A una década del boom causado por el descubrimiento de los superconductores
de altas temperaturas (y aquí convendría aclarar que estamos hablando de temperaturas
tan gélidas como -100°C, lo cual sin embargo eliminó el prejuicio de
que la superconductividad sólo podría existir muy cerca del cero absoluto) hemos
aprendido algunas lecciones importantes. Una, que las teorías científicas tienen
cada vez más corta duración, aun la famosísima y laureada de Bardeen, Cooper
y Schrieffer no resultó aplicable a los nuevos semiconductores. Otra, que, como
la lechera, no debemos vender las aplicaciones tecnológicas de un nuevo descubrimiento
científico hasta haberlo "ordeñado" exhaustivamente, el maravilloso mundo que
nos prometía trenes flotantes sobre campos magnéticos producidos por superconductores
no ha arribado... todavía. Una tercera lección es que no debemos nunca limitarnos
a seguir los caminos lógicos e iluminados por la ortodoxia reinante para intentar
nuevos descubrimientos. Recuerdo que a principios de los años ochenta asistí
a un coloquio en Florida, EUA, que impartía Mathias (un profeta
de la superconductividad en esa época). Le pregunté entonces acerca de experimentos
en los que no usaban metales sino óxidos como superconductores. Mathias los
descartó con una sonrisa. Esto me recordó una anécdota de un testigo presencial
del regaño de Wolfgang Pauli a sus alumnos Uhlenbech y Goulsmidth cuando le
anunciaron que iban a proponer el "absurdo" concepto de que el electrón tenía
spin, o sea, un momento angular semientero. Eppure... el spin
semientero de los componentes de la materia y los superconductores de alta temperatura
se mueven. Y en el segundo caso estoy seguro que se descubrirán nuevos superconductores
y cambiarán la tecnología (y la economía) del próximo milenio. ¿Dónde aparecerán?,
tal vez donde menos los esperamos. La única predicción segura en la ciencia
es que sus avances continuarán siendo impredecibles.

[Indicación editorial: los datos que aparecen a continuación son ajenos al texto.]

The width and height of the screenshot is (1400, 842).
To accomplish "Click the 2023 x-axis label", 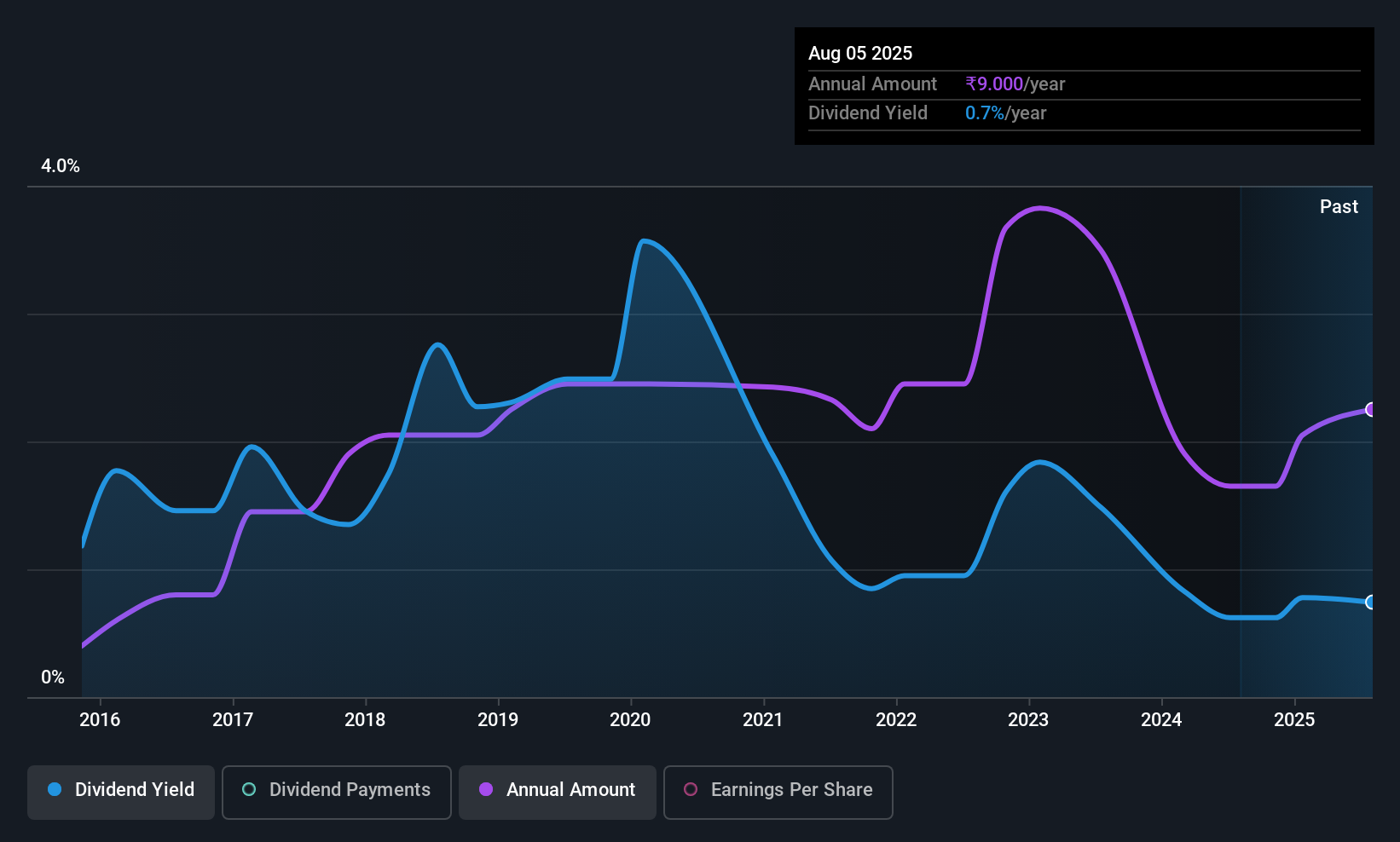I will 1028,720.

Me hago estas consideraciones al leer la segunda edición del libro de Luis Fernando Magaña a casi un decenio de aparecida la primera. El libro, que fue el primero en español acerca de este tema, no ha perdido ninguna de sus cualidades y sigue siendo esencial para la bibliografía de difusión científica en nuestra lengua. Con la misma frescura, interés y amenidad de la primera edición, Fernando Magaña combina dos cualidades: la del investigador original que contribuye al desarrollo de su disciplina y a del divulgador capaz de dialogar y atraer al público en general a un tema de alta complejidad técnica y científica. Lo consigue recurriendo a un estilo ameno y ligero, sin que esto signifique que se aleja del fondo real del tema. Si bien no es excepcional que un científico sea capaz de dialogar con personas ajenas a su disciplina y transmitir información útil en forma accesible, tampoco es del todo común. Esto requiere de dos cualidades que Fernando Magaña posee: la primera, conocer a fondo la materia, pues sólo puede presentar en forma correcta y sencilla un tema científico aquel que lo conoce en toda profundidad, y la segunda, el don de comunicar y presentar en forma atractiva los temas que desarrolla Los superconductores en su segunda edición continuará atrayendo y ayudando a nuevas generaciones de jóvenes a este fascinante campo de estudio.